• WORK TO BE COMPLETED: Rewrite the data below as a numbered list, one line per item, leaving out any blank lines.

★ ★ ★ ★

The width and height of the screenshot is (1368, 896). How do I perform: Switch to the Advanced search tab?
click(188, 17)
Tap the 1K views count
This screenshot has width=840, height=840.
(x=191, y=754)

★ ★ ★ ★

• WRITTEN RESPONSE:
1. The width and height of the screenshot is (1368, 896). How do I perform: Switch to the Advanced search tab?
2. click(188, 17)
3. Tap the 1K views count
4. This screenshot has width=840, height=840.
5. (x=191, y=754)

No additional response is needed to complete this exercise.